By KEVIN HELLIKER
Every year, marathons in New York and Chicago draw some 40,000 participants each.
But not the San Francisco Marathon. The race, which takes place July 25, attracted fewer than 7,000 runners last year, and open slots for the upcoming event remain plentiful. The reason: San Francisco's famous hills, which draw tourists from around the world, are a bear for runners to traverse. "To put it tactfully, this course is not for the casual runner," says Jenny Schmitt, spokeswoman for the San Francisco Marathon.
The San Francisco Marathon's low profile frustrates its fans. This year, the race's organizers have hired new publicists to try to raise its profile. Many runners loath to do the full race have been drawn to a half-marathon option added about a decade ago, and more recently a second half-marathon alternative route has been put in place.
Going the whole distance in San Francisco has put off some first-time marathoners who don't want to risk falling short of the finish line. And many seasoned runners don't want to waste their energies on a race that offers no hope of setting a personal record.
For example, the fastest of Julie Fingar's six finishes in San Francisco was 3 hours, 29 minutes. That's 19 minutes slower than her fastest finish of the Boston Marathon, says Ms. Fingar, a 34-year-old running star and an organizer of the San Francisco Marathon. Still, she says, because of the difficulty of the course, "it really means something when you finish this marathon."
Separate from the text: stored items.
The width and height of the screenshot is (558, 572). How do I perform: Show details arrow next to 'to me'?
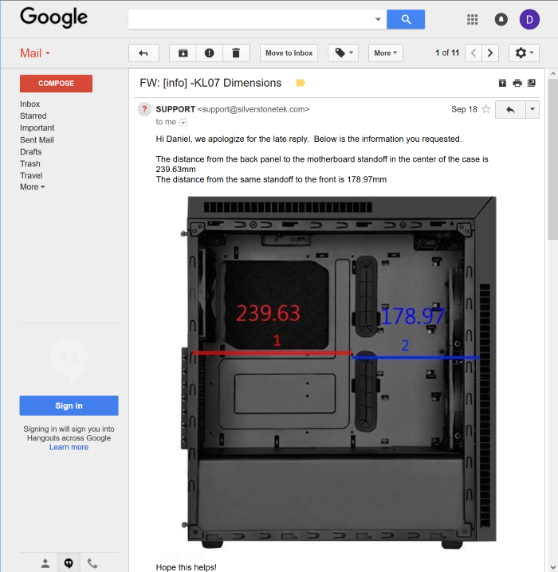click(x=183, y=123)
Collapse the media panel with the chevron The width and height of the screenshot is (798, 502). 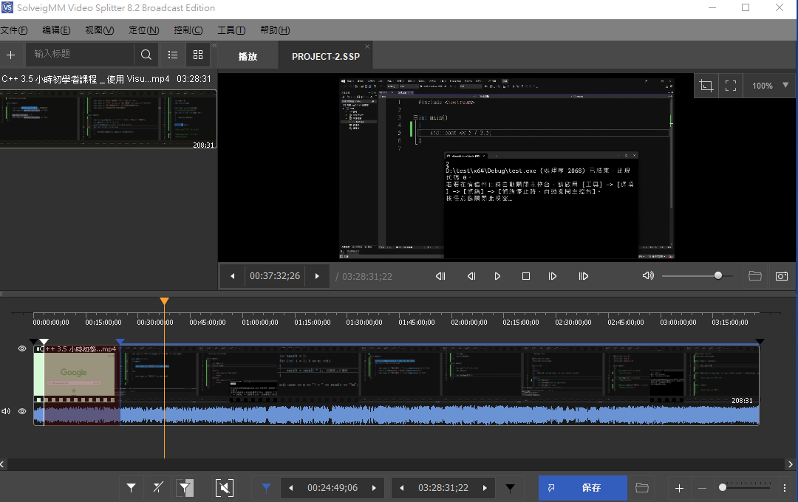tap(215, 46)
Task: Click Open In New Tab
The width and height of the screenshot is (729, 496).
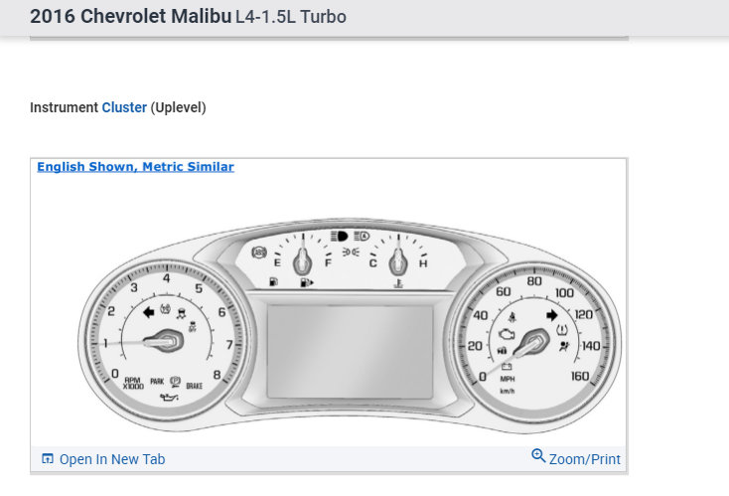Action: click(x=103, y=459)
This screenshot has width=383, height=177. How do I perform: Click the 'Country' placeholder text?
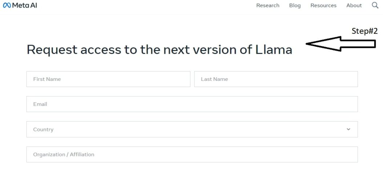(x=43, y=129)

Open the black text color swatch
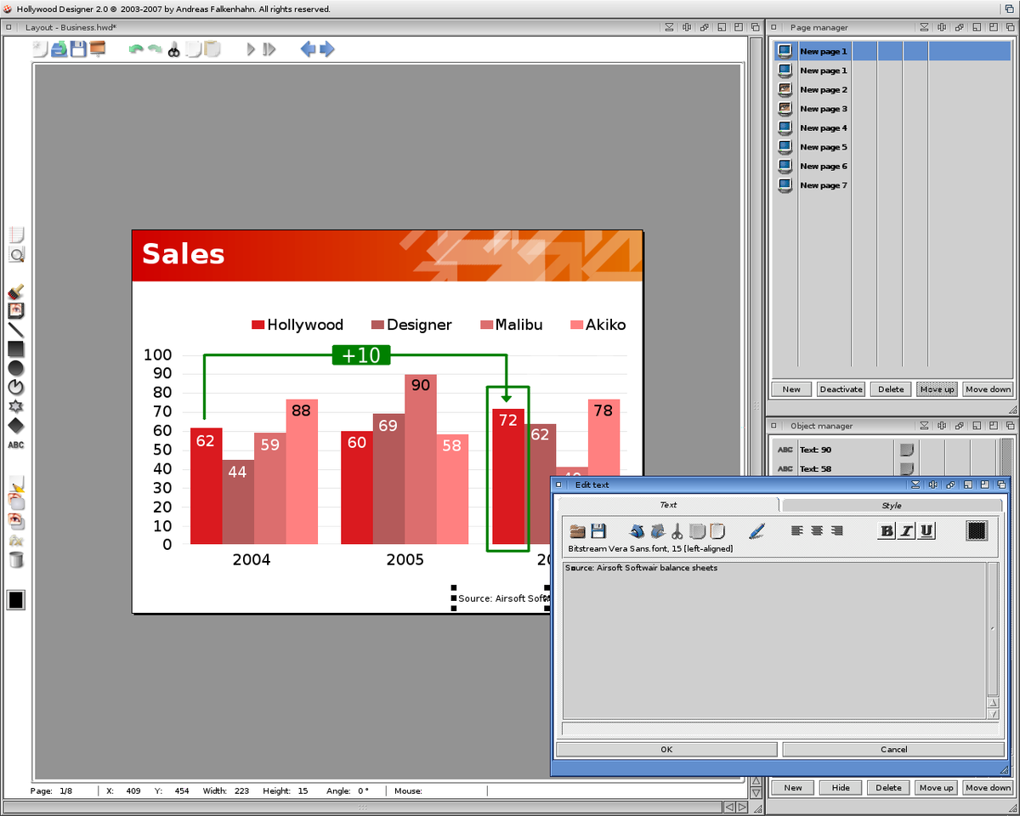pos(978,531)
San Francisco is one of America's most beautiful marathons. At about mile six, a point typically reached about an hour after the marathon's 5:30 a.m. start, runners cresting a challenging hill ease onto the Golden Gate Bridge, run across it and loop back—in one direction, typically visible through the fog, is a national park and in the other are the landmarks of San Francisco.
In a sizzling hot month that is largely bereft of marathons in many parts of the U.S., San Francisco offers running addicts a race where temperatures rarely exceed 60 degrees. That, in fact, is why I recently decided to run this year's San Francisco Marathon. Although I'm based in Chicago, a recent weeks-long assignment in New York started me taking hours-long jogs around Central Park. It also got me thinking about running a marathon for the first time in nearly two decades. Hitting the Internet in search of a summer race, I found few options other than the San Francisco Marathon.
Going the Distance
Comparing elevations for three major marathons
Over the years, San Francisco Marathon organizers have dismissed talk of altering the course to make it easier, choosing instead to take runners through all of the city's most-famous neighborhoods. "The Embarcadero, the Presidio, the Golden Gate Bridge—for me there is no more beautiful marathon," says Nicole Matthews, 29, a veteran marathoner from Brentwood, Calif.
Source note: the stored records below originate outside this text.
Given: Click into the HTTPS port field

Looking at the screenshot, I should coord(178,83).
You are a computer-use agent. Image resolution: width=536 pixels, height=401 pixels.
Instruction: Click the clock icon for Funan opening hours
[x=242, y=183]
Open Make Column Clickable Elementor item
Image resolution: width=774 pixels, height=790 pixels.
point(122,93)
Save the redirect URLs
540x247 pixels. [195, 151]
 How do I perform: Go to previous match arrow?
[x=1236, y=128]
Unlike the ING New York Marathon or the Bank of America Chicago Marathon, San Francisco lacks a large corporate sponsor. That not only leaves it with little marketing clout but also without the large purse needed to attract a field of professional runners. The first-place finishers in New York and Chicago can collect six-figure cash prizes. Such rewards can boost overall attendance, because the slowest marathoners often get a thrill from running the same course as the world's fastest.
But the San Francisco Marathon has no purse and is typically won by amateurs such as Andrew Cook, who coaches running at a high school in Flower Mound, Texas. Mr. Cook, 29, finished first in San Francisco the last three years. (He isn't running this year because his wife is preparing to give birth.)
Back in Texas, Mr. Cook finds that he doesn't get much credit for running—let alone winning—the San Francisco Marathon. "People will say, 'Have you run the Boston Marathon?' " he says. "Problem is, nobody's ever heard of the San Francisco Marathon."
To be sure, obscurity also plagues other marathons, in large part because the number of races keeps expanding. There are currently about 475 active marathons in the U.S., double the number from 25 years ago, says Running USA, an industry-supported research center in Colorado Springs, Colo. Even with the number of marathon runners increasing steadily—the number rose nearly 10% to about 467,000 in 2009 from a year earlier—many of the 26.2-mile races struggle to attract crowds of runners.
The San Francisco Marathon is far from being America's most difficult 26.2-mile course—a distinction that likely belongs to next month's Pike's Peak marathon. San Francisco isn't even the most difficult marathon in California. Harder yet is the Big Sur International Marathon, a spring-time race that took Ms. Fingar three hours, 46 minutes to complete.
As a professionally managed marathon, San Francisco is an official qualifying race for the Boston Marathon—a race famous not only for its long history but for its high standards. Only fast runners, those who have run a previous marathon in speedy fashion, at the top of their age group, are allowed entry into Boston.
Some marathons such as Chicago's are famously flat and fast and therefore popular among runners wanting to qualify for Boston. But to do so in San Francisco is altogether harder. "It's more prestigious to qualify for Boston on a harder course," says Jennifer Lashua, a 33-year-old retailing executive who in 2008 qualified for the Boston Marathon with a San Francisco Marathon time of three hours, 23 minutes. Even so, that time was a full 11 minutes slower than her best Chicago marathon time.